#### [RECORDS TO USE]
################

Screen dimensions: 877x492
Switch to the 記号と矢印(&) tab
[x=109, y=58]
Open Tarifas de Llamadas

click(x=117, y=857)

################

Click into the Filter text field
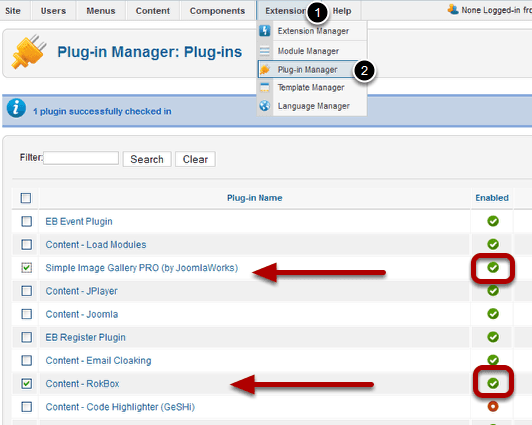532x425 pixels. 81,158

################

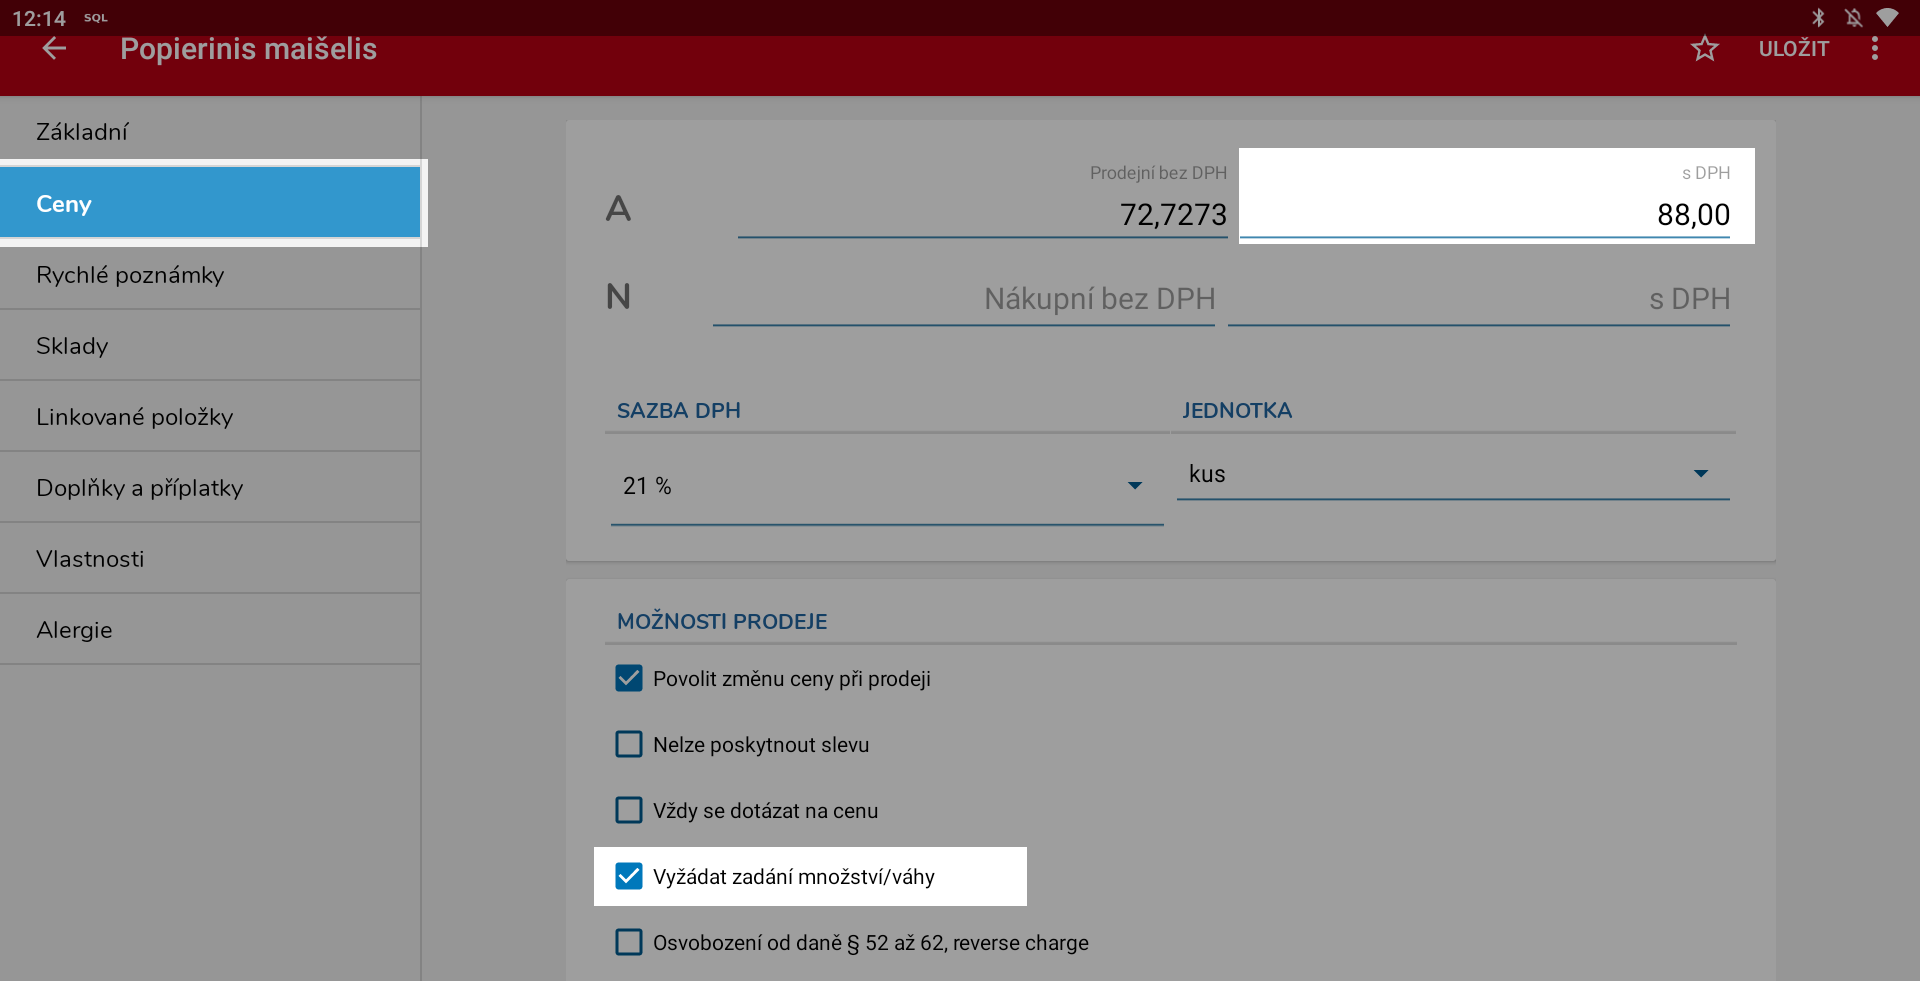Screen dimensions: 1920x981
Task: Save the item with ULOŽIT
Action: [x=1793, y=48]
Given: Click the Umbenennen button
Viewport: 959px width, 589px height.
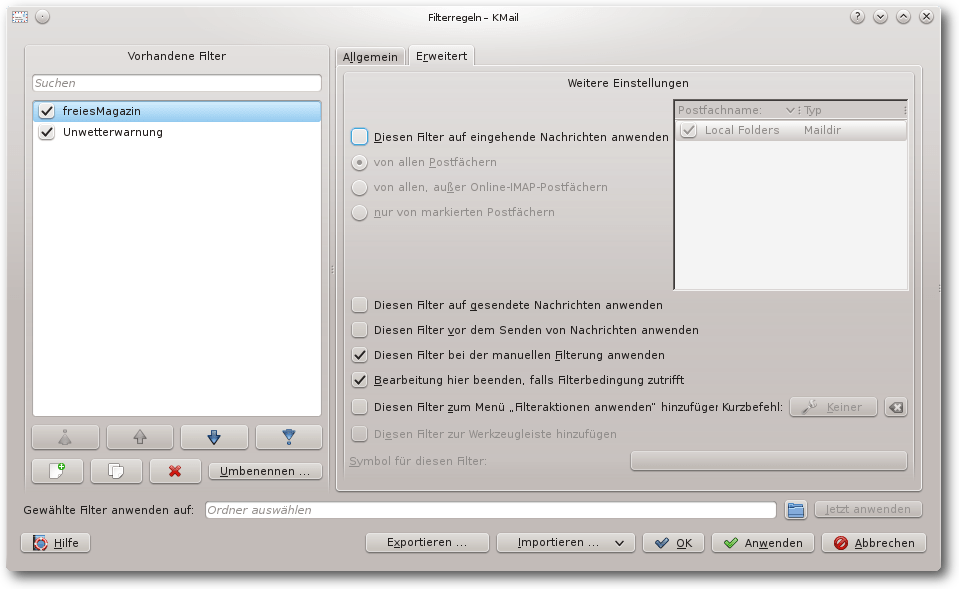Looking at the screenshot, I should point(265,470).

################

#### [WHAT YOU ARE ASKED TO DO]
Print the records word for word, starting at the line with "Given: Click the Umbenennen button" and ending at the line with "Looking at the", including both of those lines. Leave the pictures out.

#### [RESPONSE TO THIS TASK]
Given: Click the Umbenennen button
Viewport: 959px width, 589px height.
Looking at the screenshot, I should point(265,470).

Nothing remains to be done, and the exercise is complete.